I have merged transcriptome assembly of 728 accessions and compare it with Arabidopsis refernce annotation file (ftp://ftp.ensemblgenomes.org/pub/release-43/plants/gtf/arabidopsis_thaliana) using gffcompare. Its stat' output is:
gffcompare -r /media/waqas/second/Analysis/TAIR10_genome/ensemble_gtf/Arabidopsis_thaliana.TAIR10.42.gtf -o gffcompare stringtie_merged.gtf
Summary for dataset: stringtie_merged.gtf
Query mRNAs : 126199 in 32235 loci (112943 multi-exon transcripts)
(17283 multi-transcript loci, ~3.9 transcripts per locus)
Reference mRNAs : 53516 in 32046 loci (42815 multi-exon)

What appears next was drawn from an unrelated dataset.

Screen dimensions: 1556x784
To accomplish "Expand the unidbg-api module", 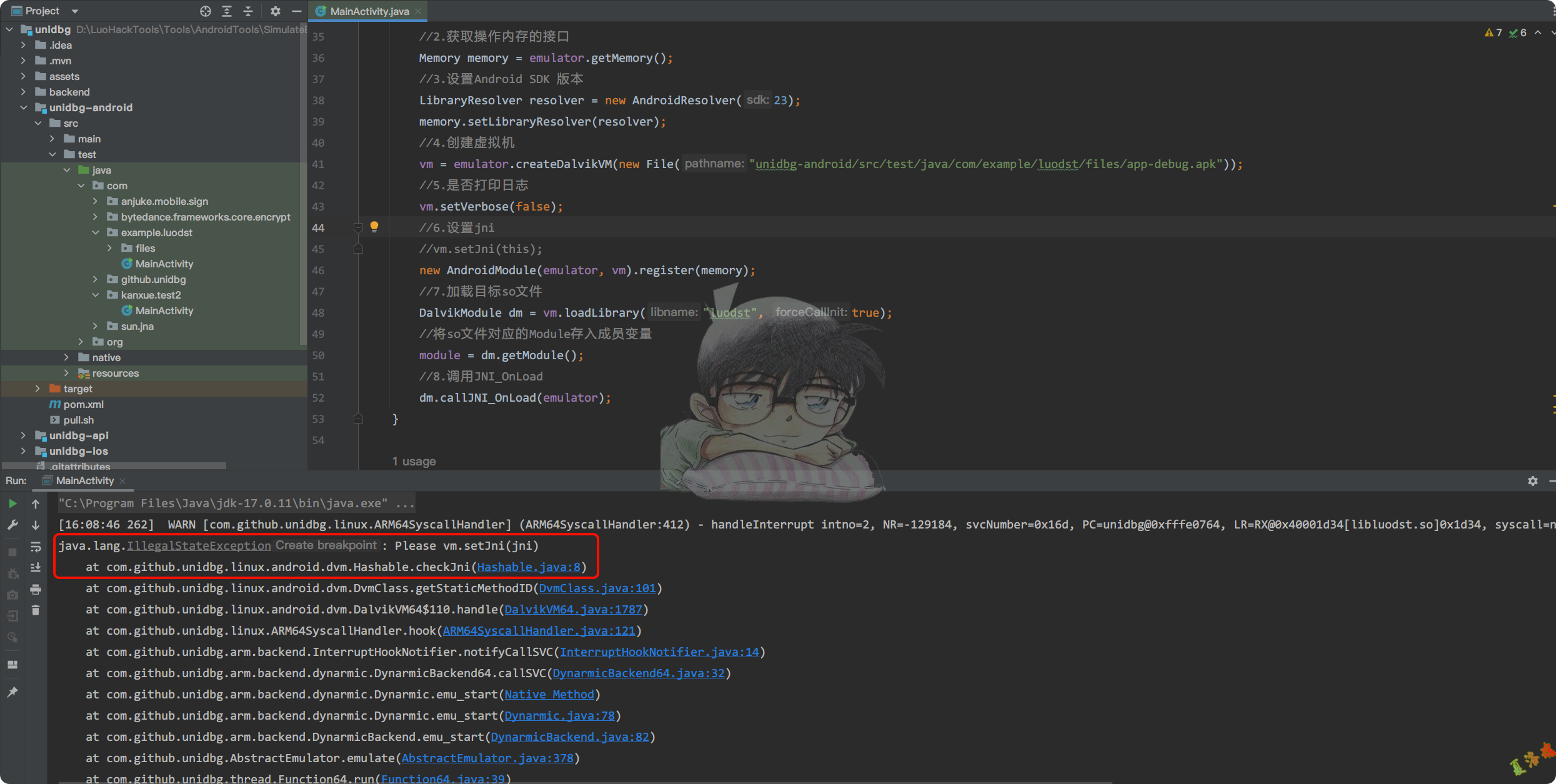I will [x=24, y=435].
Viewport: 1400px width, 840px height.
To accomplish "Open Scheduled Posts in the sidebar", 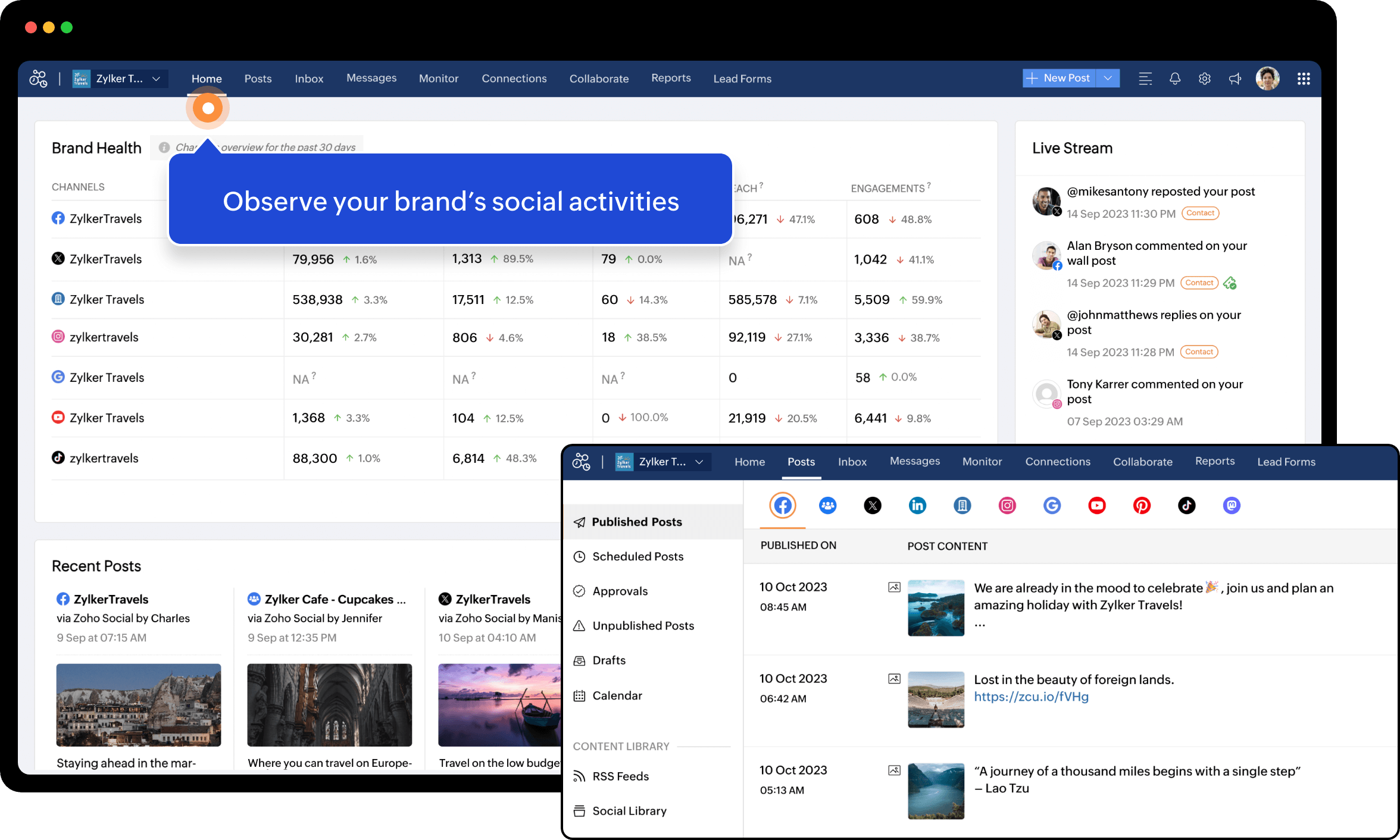I will tap(638, 556).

Super-loci w/ reference transcripts: 27093
| Sensitivity | Precision | Base level: 100.0 | 86.5 | Exon level: 100.0 | 66.0 | Intron level: 100.0 | 70.0 | Intron chain level: 99.6 | 37.8 | Transcript level: 99.6 | 42.2 | Locus level: 100.0 | 89.3 | Matching intron chains: 42644 Matching transcripts: 53316 Matching loci: 32046 Missed exons: 0/192402 ( 0.0%) Novel exons: 27127/342721 ( 7.9%) Missed introns: 1/132525 ( 0.0%) Novel introns: 22825/189217 ( 12.1%) Missed loci: 0/32046 ( 0.0%) Novel loci: 3349/32235 ( 10.4%) Total union super-loci across all input datasets: 32235 126199 out of 126199 consensus transcripts written in gffcompare.annotated.gtf (0 discarded as redundant)
Besides that It generated five more files, I have checked the literature and found that class code 'j' reflects novel isoforms but the occurrence of j varies in gffcompare output files:
gffcompare.annotated.gtf (count of j: 1000)
gffcompare.stringtie_merged.gtf.tmap (count of j: 2807)
gffcompare.tracking (count of j: 2876)
How can I get the idea of actual number of novel isoforms?
Hi waqaskhokhar999 , I changed the topic tag of your post to 'question' , the 'tool' tag is reserved for advertising new tools and such.